Prof Keane and Dr Riemer are accused of encouraging violent anti-Semitic uprisings in Australia and portraying Jewish people as apologists for atrocities in their online posts.
The pair maintain the posts are not anti-Semitic because they were criticising Israel and Zionism rather than Jewish people. They have not yet filed a defence.
On Tuesday, Federal Court Justice Geoffrey Kennett allowed the Jewish complainants to expand their statement of claim.
In doing so, he dismissed arguments from Dr Riemer and Prof Keane's barrister Jessie Taylor that it was too late in the proceedings for changes to the claims against her clients.
In particular she argued a statement about the Jewish experience in Australia was unnecessary and it was difficult to prove a group of people collectively hold the same view.
But Justice Kennett said establishing Jewish Australians' perspective on Israel was important to determining whether anti-Israel and anti-Zionist rhetoric is also anti-Semitic.

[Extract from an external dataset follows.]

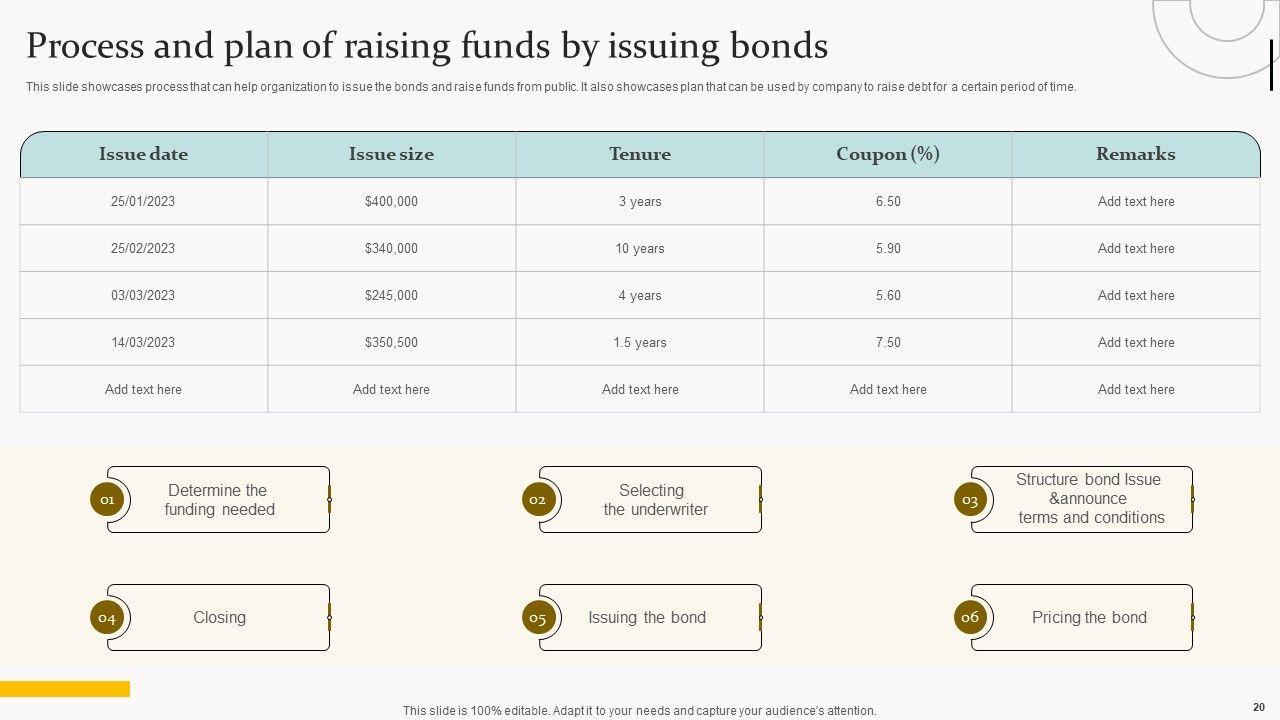Select the $400,000 issue size cell
Viewport: 1280px width, 720px height.
pyautogui.click(x=391, y=201)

"This argument may or may not work; however, the proposition that Jewish people feel a connection with Israel is far from marginal to it," he wrote in his decision.
However, statements about Palestinian intifadas and Hamas ideology were rejected because of imprecise identification of the group of people who are said to be offended by the posts.
"It is necessary for this allegation to be directed to, and identify, a sufficiently significant proportion of Jewish and Israeli people ... to inform an assessment of whether ordinary or reasonable people in that group were likely to be offended," Justice Kennett said.
He also rejected amendments that suggested Dr Riemer and Prof Keane have continued to offend by not taking down the social media posts.
But the number of times the posts were viewed, which for some reached into the hundreds of thousands, remains relevant, the judge said.
The case will return to court at a later date.